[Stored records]
━━━━

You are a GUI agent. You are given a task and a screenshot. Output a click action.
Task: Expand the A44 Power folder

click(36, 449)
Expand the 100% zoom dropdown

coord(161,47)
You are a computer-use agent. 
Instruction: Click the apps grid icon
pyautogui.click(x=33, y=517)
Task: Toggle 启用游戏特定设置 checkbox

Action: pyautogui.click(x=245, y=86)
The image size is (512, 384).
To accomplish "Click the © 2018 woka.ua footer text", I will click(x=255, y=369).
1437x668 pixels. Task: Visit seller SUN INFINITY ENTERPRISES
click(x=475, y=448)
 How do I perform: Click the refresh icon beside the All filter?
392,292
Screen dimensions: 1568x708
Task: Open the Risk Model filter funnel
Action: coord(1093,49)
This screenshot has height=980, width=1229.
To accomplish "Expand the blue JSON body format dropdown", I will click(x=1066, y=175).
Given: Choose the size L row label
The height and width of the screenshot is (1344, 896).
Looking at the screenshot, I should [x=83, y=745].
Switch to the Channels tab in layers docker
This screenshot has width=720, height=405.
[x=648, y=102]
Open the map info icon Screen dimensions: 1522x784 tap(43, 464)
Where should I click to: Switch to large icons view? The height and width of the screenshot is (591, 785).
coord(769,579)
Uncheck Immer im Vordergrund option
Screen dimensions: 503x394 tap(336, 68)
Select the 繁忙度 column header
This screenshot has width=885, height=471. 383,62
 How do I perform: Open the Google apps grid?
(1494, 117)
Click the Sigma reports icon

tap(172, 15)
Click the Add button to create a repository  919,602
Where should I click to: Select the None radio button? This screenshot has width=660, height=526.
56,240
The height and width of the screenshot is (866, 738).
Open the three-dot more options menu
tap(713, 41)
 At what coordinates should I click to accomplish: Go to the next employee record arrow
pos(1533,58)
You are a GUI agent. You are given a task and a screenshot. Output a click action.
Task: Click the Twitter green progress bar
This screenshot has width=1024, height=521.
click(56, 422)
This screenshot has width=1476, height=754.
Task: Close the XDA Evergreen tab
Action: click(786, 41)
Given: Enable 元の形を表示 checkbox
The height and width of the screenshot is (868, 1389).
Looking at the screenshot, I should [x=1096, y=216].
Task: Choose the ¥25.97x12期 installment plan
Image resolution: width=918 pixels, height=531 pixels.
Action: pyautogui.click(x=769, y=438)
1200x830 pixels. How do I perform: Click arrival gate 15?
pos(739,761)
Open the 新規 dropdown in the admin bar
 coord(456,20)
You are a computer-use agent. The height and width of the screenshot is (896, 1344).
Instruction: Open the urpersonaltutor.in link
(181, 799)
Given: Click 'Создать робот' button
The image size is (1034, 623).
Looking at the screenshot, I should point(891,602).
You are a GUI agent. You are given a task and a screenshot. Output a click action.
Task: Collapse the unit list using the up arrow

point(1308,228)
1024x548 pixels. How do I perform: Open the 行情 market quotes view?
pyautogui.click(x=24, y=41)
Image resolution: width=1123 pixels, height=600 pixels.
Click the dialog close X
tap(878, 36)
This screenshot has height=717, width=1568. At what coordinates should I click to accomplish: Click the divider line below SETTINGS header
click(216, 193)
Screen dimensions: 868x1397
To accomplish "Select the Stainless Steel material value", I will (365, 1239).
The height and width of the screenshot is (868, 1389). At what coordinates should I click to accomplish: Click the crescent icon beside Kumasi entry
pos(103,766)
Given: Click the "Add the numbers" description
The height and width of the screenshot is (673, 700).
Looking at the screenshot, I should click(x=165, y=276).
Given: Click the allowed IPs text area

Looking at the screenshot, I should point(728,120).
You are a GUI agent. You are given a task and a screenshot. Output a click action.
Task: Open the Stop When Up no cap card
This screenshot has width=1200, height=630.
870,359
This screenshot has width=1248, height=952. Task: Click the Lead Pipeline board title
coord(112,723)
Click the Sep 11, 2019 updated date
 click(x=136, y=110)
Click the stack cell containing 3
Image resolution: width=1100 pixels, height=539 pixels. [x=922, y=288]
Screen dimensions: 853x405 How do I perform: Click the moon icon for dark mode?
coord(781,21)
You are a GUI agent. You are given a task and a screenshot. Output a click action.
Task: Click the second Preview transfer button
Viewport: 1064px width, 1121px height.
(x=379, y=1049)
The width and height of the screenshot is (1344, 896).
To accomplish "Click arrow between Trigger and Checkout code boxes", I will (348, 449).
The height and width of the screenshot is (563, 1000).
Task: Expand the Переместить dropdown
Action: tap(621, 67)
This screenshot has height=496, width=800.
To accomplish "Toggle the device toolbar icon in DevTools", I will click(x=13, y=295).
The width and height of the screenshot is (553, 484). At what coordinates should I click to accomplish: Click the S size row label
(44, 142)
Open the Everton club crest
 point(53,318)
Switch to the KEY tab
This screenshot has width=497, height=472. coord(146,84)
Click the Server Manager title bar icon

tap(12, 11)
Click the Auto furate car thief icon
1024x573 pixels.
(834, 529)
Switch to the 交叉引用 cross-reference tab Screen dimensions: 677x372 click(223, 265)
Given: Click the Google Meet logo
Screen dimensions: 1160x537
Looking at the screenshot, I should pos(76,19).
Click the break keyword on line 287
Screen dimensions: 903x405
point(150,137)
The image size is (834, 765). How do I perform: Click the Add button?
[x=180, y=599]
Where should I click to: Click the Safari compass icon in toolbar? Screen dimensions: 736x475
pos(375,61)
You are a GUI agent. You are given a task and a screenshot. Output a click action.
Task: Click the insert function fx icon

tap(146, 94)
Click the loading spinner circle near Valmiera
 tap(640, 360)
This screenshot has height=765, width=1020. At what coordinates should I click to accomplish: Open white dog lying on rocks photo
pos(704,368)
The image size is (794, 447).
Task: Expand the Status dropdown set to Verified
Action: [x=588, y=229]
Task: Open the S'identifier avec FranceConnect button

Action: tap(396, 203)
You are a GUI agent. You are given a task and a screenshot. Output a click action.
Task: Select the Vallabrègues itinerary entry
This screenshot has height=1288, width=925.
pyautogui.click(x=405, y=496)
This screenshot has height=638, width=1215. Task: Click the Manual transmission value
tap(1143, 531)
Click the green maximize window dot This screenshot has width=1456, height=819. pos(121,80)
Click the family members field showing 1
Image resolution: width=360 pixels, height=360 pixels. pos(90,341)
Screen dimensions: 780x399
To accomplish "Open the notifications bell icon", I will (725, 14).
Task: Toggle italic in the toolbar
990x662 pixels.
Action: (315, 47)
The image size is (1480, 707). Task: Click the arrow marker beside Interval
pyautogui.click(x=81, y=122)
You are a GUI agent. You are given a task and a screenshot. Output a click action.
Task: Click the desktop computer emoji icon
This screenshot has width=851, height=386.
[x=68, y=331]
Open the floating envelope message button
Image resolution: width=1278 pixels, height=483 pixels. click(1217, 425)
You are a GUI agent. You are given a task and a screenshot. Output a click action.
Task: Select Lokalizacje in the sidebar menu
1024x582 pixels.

━━━━

> _EXERCISE AIM_
Reproduce, exactly as they stand in the data above, the lines from the one that holds "Image resolution: width=1123" to the one that holds "The width and height of the screenshot is (1344, 896).", inclusive.

> _WRITTEN RESPONSE_
Image resolution: width=1123 pixels, height=600 pixels.
Click the dialog close X
tap(878, 36)
This screenshot has height=717, width=1568. At what coordinates should I click to accomplish: Click the divider line below SETTINGS header
click(216, 193)
Screen dimensions: 868x1397
To accomplish "Select the Stainless Steel material value", I will (365, 1239).
The height and width of the screenshot is (868, 1389). At what coordinates should I click to accomplish: Click the crescent icon beside Kumasi entry
pos(103,766)
Given: Click the "Add the numbers" description
The height and width of the screenshot is (673, 700).
Looking at the screenshot, I should click(x=165, y=276).
Given: Click the allowed IPs text area

Looking at the screenshot, I should point(728,120).
You are a GUI agent. You are given a task and a screenshot. Output a click action.
Task: Open the Stop When Up no cap card
This screenshot has width=1200, height=630.
870,359
This screenshot has width=1248, height=952. Task: Click the Lead Pipeline board title
coord(112,723)
Click the Sep 11, 2019 updated date
 click(x=136, y=110)
Click the stack cell containing 3
Image resolution: width=1100 pixels, height=539 pixels. [x=922, y=288]
Screen dimensions: 853x405 How do I perform: Click the moon icon for dark mode?
coord(781,21)
You are a GUI agent. You are given a task and a screenshot. Output a click action.
Task: Click the second Preview transfer button
Viewport: 1064px width, 1121px height.
(x=379, y=1049)
The width and height of the screenshot is (1344, 896).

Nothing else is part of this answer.